Today accompanied mom out at noon.
Nothing to write about it but took a picture while waiting for mom out of the shop =)
I am revising for my final exam which held on next week.
But I dunno what am I reading about it. Just few chapter I have go through.
Kinda blurr for it. Headache as well.
This sem study week, I spend at home.(my hometown)
I think that may be my bedroom too comfortable.
I am easily fall asleep and can't even burn midnight oil.
Feeling nervous because time left not much.
Scared to have this type of feeling because once I have this feeling it is hard for me to concentrate for studies.
Yes, I am a weird people.
Oh yah, I am thinking how too put all those knowledge into my brain leh?
HOW???
okay....time to CONCENTRATE!! It is the TIME!
CONCENTRATE!
CONCENTRATE!!
CONCENTRATE!!!




I Found this:


Nothing in the world can take the place of pesistence. Talent will not. Nothing is more common than unsuccessful men with talent. Nothing is more common than unsuccessful men with talent.Genius will not. Unrewarded genius is almost a proverd. Education will not. The world is full of educated derelicts.

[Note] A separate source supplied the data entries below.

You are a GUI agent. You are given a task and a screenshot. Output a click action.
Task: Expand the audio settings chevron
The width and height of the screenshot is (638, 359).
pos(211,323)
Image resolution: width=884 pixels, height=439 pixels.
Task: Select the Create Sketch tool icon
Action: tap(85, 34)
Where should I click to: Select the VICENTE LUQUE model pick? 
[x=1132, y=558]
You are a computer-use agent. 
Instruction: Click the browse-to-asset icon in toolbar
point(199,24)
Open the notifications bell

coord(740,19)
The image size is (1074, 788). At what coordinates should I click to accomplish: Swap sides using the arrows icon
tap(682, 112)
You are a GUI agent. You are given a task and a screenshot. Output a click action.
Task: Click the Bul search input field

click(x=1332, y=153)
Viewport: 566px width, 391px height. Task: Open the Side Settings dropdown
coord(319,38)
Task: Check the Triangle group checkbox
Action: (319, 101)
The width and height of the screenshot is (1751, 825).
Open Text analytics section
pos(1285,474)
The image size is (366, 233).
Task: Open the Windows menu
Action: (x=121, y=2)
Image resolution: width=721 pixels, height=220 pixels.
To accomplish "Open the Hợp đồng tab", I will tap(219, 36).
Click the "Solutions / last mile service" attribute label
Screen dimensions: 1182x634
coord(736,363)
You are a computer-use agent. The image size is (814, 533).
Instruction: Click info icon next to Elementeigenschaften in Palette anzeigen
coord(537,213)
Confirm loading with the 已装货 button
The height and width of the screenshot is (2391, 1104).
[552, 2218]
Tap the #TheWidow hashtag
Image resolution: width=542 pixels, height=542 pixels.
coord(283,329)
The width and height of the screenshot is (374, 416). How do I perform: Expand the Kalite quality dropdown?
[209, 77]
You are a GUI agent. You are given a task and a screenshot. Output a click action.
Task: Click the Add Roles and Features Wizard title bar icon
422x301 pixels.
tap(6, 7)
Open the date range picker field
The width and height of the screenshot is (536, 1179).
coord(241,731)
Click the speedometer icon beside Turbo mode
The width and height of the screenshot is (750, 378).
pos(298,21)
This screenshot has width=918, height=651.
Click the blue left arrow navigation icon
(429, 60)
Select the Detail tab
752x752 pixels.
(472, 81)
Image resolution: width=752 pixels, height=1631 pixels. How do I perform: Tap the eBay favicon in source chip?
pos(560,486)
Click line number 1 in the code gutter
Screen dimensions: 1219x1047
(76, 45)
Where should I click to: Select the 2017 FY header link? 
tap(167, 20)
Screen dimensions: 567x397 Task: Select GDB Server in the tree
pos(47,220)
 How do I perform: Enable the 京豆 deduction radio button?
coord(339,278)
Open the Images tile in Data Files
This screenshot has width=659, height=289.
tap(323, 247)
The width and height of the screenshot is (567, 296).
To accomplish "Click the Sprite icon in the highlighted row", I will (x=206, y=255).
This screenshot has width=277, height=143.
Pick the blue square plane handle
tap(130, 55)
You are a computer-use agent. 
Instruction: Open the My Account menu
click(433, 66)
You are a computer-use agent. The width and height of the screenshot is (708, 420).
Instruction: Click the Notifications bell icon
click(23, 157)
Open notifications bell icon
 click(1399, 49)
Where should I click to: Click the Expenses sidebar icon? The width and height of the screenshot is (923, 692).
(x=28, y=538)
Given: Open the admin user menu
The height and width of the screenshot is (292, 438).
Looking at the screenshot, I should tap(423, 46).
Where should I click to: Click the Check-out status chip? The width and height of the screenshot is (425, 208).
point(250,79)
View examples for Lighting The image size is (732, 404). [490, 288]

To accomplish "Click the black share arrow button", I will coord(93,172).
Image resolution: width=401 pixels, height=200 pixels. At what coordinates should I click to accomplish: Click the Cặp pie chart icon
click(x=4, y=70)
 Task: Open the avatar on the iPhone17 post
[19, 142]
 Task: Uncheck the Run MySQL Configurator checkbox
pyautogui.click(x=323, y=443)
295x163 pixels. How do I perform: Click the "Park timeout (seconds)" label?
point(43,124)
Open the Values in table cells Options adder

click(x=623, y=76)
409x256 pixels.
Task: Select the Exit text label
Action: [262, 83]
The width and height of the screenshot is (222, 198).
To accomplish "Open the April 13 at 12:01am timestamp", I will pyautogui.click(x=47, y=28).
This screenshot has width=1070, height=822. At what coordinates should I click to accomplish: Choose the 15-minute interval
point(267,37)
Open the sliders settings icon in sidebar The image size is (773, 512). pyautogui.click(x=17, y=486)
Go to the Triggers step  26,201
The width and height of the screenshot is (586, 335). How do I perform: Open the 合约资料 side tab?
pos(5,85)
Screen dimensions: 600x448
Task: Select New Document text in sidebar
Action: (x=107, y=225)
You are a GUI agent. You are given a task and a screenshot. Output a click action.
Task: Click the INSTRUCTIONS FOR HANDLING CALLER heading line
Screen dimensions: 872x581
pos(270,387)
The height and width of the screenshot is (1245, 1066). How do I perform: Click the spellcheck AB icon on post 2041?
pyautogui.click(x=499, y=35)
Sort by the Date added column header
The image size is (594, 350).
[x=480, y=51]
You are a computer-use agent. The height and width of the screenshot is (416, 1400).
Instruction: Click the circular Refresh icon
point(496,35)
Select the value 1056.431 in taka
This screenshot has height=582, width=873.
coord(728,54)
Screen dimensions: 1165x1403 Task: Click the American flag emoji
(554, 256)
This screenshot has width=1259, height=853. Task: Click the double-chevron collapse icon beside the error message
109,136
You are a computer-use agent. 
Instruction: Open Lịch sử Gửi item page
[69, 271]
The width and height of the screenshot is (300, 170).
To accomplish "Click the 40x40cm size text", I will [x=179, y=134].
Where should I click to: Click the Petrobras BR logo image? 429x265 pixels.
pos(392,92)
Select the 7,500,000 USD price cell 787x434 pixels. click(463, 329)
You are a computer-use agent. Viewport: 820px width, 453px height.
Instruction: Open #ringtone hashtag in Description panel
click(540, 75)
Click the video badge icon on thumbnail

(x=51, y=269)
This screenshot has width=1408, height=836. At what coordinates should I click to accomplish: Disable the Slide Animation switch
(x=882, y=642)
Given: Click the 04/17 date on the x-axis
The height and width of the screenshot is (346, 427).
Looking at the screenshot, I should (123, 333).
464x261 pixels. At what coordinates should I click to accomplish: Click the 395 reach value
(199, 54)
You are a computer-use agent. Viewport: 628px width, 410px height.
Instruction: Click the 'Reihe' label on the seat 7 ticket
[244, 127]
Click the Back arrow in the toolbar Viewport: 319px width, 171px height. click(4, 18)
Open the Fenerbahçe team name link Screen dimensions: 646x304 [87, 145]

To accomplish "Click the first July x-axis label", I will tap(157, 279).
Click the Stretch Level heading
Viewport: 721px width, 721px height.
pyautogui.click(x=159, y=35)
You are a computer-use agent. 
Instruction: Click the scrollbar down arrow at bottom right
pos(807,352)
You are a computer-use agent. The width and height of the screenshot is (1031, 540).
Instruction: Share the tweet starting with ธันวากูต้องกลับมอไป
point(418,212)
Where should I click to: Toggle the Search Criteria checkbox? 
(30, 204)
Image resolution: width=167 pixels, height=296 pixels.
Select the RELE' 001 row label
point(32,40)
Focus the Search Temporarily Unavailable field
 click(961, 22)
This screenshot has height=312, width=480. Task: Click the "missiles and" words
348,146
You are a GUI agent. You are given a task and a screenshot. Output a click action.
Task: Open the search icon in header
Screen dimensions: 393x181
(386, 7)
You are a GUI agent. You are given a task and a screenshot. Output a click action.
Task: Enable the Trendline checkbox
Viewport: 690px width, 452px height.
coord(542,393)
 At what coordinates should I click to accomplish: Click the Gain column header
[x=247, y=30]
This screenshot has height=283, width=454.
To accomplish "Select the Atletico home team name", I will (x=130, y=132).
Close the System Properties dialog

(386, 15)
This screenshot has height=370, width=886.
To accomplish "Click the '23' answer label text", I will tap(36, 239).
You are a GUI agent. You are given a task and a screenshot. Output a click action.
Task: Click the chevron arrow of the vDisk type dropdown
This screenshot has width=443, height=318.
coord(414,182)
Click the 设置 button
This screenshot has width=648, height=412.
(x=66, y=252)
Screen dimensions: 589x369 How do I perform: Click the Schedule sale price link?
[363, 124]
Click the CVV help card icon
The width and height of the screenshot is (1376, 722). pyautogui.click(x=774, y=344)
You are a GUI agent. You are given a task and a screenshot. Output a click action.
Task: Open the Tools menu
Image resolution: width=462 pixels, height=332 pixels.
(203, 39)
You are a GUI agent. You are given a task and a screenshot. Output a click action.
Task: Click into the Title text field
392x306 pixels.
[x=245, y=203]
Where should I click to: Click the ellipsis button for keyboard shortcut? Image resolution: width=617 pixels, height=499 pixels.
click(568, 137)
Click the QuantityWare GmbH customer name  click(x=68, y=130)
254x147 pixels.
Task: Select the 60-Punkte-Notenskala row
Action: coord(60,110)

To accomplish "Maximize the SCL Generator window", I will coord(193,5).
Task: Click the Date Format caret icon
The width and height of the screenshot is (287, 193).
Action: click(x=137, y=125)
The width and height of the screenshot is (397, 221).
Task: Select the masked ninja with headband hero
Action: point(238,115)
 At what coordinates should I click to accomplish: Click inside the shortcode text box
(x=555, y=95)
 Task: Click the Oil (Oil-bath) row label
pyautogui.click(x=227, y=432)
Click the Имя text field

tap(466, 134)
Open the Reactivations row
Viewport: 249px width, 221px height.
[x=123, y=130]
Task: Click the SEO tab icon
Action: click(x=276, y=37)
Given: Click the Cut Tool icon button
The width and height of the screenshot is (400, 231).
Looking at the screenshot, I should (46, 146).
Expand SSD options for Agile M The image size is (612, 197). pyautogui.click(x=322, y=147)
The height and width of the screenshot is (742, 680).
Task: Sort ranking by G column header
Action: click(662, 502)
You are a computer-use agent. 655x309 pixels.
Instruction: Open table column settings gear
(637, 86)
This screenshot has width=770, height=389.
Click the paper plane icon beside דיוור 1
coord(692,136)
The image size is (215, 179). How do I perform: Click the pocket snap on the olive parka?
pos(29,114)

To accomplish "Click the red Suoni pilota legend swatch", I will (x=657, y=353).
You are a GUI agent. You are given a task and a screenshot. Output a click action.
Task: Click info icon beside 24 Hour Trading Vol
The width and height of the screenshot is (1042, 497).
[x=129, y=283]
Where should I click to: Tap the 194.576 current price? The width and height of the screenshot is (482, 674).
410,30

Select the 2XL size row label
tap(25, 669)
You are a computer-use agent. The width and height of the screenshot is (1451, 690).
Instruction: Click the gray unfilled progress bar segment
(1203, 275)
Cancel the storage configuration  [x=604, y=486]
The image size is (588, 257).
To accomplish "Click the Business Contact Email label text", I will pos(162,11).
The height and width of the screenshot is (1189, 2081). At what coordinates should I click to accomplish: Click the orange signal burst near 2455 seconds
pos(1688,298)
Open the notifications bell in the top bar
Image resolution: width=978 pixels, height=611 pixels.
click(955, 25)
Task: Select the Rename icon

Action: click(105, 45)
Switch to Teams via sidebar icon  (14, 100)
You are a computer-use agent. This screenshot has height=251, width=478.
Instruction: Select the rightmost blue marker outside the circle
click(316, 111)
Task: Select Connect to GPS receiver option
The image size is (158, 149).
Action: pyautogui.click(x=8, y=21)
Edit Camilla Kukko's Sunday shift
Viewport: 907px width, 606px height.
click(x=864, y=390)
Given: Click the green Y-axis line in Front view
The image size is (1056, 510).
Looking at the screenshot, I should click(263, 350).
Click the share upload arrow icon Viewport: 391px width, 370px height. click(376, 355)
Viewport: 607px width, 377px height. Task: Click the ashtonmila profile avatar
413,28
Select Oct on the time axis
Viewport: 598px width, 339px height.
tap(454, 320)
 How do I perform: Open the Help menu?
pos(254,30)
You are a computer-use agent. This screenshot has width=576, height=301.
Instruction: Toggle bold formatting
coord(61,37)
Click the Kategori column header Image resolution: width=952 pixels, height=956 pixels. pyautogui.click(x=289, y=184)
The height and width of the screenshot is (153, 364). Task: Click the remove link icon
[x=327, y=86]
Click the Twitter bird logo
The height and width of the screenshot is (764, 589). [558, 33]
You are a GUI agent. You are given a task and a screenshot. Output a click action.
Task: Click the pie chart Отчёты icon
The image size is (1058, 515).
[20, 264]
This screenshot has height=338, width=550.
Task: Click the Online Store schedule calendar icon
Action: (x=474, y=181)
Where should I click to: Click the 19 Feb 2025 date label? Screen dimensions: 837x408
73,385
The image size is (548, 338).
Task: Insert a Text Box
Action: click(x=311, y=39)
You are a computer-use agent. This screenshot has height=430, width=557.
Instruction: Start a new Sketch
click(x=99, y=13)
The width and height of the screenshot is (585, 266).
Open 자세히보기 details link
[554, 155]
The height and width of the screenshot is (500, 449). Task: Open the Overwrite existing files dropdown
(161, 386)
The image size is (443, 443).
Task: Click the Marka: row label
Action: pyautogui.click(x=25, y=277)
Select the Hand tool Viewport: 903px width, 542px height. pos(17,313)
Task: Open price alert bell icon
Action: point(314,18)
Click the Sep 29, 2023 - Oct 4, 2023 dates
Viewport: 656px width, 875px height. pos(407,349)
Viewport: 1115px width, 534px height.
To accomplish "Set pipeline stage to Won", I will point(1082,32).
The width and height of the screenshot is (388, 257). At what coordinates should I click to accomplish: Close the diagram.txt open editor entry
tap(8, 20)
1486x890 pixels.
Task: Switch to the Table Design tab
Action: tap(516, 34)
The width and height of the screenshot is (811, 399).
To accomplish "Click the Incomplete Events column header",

Persistence and determination alone are omnipotent. =)


Another one(meaningful thought):

The most beautiful future will always depend on the need
for forgetting the past.
能否擁有幸福美好未來的關鍵在於,你能否對你的過去坦然釋懷。
You will not be able to go from the past in life as long as you will not have overcome the errors of the past and all that hurt you.
如果不能克服過去的錯誤和所有傷害你的事情,你將永遠走不出過去的陰影。